5.10. Klager stelt zich op het standpunt dat de terugkoppeling van 15 april 2021 geen officieel rapport is, onder meer omdat het niet is opgesteld door een bedrijfsarts. Het college volgt klager hierin niet. Het is weliswaar verweerster geweest die de terugkoppeling heeft opgesteld, maar de terugkoppeling is te beschouwen als afkomstig van de bedrijfsarts onder wiens verantwoordelijkheid verweerster de terugkoppeling heeft geschreven. Dat de terugkoppeling niet per post naar klager is verstuurd, heeft niet tot gevolg dat de terugkoppeling niet als officieel rapport kan worden aangemerkt en is ook niet tuchtrechtelijk verwijtbaar. 

Het college acht klachtonderdeel 3 ongegrond.

Klachtonderdeel 4

5.11. Klager verwijt verweerster dat het gesprek op 15 april 2021 telefonisch heeft plaatsgevonden en dat zij geen reden heeft opgegeven waarom een fysiek spreekuur niet mogelijk was. Het college acht het verdedigbaar dat klager, gezien de bijzondere omstandigheid waarin de gezondheidszorg zich vanwege de coronapandemie bevond, niet is opgeroepen voor een fysiek consult. Dat de specifieke situatie van klager aanleiding gaf om toch een fysiek consult te laten plaatsvinden, is niet gebleken. Een fysiek consult was dan ook niet vereist.

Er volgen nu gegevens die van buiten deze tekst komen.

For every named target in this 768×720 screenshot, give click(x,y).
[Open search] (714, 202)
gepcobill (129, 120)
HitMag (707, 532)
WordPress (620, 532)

Overigens geldt ook dat het aan verweerster is om te bepalen of zij een fysiek consult, telefonisch consult of videoconsult geschikt acht. Er is geen voorschrift dat een bepaalde vorm van consult dwingend voorschrijft, omdat die beter zou zijn dan een andere. Het college kan daarom de vraag of verweerster klager al of niet heeft geïnformeerd over de reden dat een fysiek spreekuur niet mogelijk was in het midden laten.

Het college acht ook klachtonderdeel 4 ongegrond.

6.         De beslissing

Het college:

  • verklaart de klacht ongegrond.

Aldus beslist door T. Zuidema, voorzitter, J.L. Keijzer en S.E. Dekker, leden-beroepsgenoten, in aanwezigheid van D. van Grootveld, secretaris, en uitgesproken door E.P. van Unen op 13 april 2022 in aanwezigheid van de secretaris.